Do it pragmatically and consider ROI

At company A, the real change made that boosted quarterly uptime from 98.1% to >99.99 only took one engineer 2 weeks to implement.

Here are the details:

When data comes to ingestion API, apiKey is validated before the data is written into Kafka. ApiKeys are saved in PostgreSQL and cached locally in each ingestion server. Once the cache expires periodically, the server reaches the account database to retrieve valid apiKey for the given account.

When account DB is down, apiKey in ingestion servers will expire shortly but cannot refresh. The ingestion service begins to reject incoming data for the customer with those apiKeys.

The fix consists of two parts. First, if the account DB is offline, keep the apiKey in cache even after its expiration. Second, write a cron job to back up apiKeys to S3 files periodically. Why is this needed? The data ingestion service is auto scaling. While the first part helps the existing servers, it won’t work for new added servers as those have an empty cache to populate with valid apiKeys from somewhere.
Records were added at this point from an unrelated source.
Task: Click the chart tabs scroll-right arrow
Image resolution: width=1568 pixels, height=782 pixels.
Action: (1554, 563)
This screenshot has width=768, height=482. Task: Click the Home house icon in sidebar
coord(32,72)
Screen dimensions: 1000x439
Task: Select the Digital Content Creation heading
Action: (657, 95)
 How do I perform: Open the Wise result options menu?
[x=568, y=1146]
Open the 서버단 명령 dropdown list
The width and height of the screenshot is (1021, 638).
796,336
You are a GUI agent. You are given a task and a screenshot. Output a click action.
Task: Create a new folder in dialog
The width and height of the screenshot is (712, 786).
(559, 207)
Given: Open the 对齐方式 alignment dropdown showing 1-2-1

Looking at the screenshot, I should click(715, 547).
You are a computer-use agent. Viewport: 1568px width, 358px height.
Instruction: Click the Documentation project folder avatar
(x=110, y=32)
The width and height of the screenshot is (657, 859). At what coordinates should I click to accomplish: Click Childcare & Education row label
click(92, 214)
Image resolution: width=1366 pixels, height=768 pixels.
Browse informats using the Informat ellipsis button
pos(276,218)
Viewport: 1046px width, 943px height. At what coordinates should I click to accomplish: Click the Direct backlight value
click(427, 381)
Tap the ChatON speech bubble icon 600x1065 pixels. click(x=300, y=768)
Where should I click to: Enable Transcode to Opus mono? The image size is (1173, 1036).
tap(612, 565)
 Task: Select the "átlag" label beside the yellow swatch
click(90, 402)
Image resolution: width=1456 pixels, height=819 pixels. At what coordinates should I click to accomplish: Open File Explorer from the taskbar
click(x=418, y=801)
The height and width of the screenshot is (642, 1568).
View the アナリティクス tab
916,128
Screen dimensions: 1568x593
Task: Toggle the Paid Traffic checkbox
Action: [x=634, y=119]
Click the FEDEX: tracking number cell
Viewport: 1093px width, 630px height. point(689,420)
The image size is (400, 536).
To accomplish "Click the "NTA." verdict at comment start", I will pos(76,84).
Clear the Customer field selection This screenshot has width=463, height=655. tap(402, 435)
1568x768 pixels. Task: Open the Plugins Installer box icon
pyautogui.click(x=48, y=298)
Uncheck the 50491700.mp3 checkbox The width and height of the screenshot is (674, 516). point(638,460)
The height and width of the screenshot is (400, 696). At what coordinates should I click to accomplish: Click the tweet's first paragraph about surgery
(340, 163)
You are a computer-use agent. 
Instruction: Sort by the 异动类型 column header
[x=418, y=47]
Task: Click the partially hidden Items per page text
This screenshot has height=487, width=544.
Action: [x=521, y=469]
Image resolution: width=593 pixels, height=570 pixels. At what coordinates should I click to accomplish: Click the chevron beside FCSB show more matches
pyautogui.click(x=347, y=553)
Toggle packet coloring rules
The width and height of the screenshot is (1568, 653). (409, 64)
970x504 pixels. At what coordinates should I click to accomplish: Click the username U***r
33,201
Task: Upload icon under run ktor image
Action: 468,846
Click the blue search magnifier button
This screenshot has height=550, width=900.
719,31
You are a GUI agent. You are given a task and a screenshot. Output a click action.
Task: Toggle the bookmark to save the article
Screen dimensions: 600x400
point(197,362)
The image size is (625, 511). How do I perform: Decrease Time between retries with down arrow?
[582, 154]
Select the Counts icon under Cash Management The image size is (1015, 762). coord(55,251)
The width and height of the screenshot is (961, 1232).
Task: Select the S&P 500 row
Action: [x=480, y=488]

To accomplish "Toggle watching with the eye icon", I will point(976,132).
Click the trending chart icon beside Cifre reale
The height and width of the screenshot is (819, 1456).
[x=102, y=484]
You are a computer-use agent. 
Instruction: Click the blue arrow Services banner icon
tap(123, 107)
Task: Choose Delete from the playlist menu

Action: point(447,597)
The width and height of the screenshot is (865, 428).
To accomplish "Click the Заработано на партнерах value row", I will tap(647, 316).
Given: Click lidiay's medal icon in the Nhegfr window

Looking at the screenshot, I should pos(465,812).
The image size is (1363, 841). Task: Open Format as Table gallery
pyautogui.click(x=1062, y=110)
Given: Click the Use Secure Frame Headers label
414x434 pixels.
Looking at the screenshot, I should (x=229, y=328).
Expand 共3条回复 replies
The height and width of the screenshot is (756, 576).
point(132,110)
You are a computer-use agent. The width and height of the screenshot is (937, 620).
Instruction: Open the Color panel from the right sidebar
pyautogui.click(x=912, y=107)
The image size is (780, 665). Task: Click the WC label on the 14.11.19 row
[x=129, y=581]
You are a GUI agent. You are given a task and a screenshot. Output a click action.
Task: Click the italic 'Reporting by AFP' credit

The S3 file works for that and new servers can fall back and read the latest apiKeys from S3 when DB is offline.

Once we implemented the above at Company A, uptime of data ingestion jumped to 99.999% in the next quarter. Later, when the team migrated from self hosted PostgreSQL to AWS Aurora DB, Aurora DB failed twice due to alter table replication failure. The data ingestion breezed through the two events without any issue.

Test your system proactively

Rather than being confident theoretically, test it in real.

  • Stress the system with 5 to 10 times of regular peak traffic.
  • Intentionally take down some service and data store, and verify the system’s behavior against assumptions.

It is quite often to find that some service is not configured for auto scaling or new bottleneck, never identified before surfaces.

Put these into the priority list and iterate again.

Standardize the process of rollout of major changes

We are all human and we all make mistakes. That is why it is critical to put a good process in place whenever a change is going to be made to the main paths of availability. It can be a group review, thorough testing, incremental rollout, rollback plan or something else good.

Failure mitigation and fast recovery

No matter how hard to try, some failure will happen eventually. So it is important to prepare for it. Have the tools that can help mitigating the situation quickly, such as scaling up the service, rolling back a deployment, blocking traffic from a malicious IP for DDOS, etc.

Prepare the team

Document well the failure scenarios, corresponding actions in order, communication protocol, who owns what, approval process and more.

Fire drill the team.

Do not be overconfident

We often use cloud services or open source services. My advice is to allocate time to study them thoroughly before it becomes part of your system: service limitation, how it scales, how it persists data, how query is distributed, any rate limiting, security, monitoring and alerting and best practices.

When we onboard a new service where the code is not written by us, the natural assumption is that it should just work. In reality, it often does not.

One example: we recently used an open source analytics engine. It is designed for scalability and reliability. However, under load, its dependency ZooKeeper crashed a few times due to filling up the disk, halting the whole system. Fortunately it was detected in test and staging, never impacted production.

Conclusion

High availability is critical to provide world-class quality SaaS 24/7 to your customers. Despite many challenges, it is achievable through architecture analysis, engineering work and a few good practices.

Hope you enjoy reading this article and love to hear your experiences and thoughts.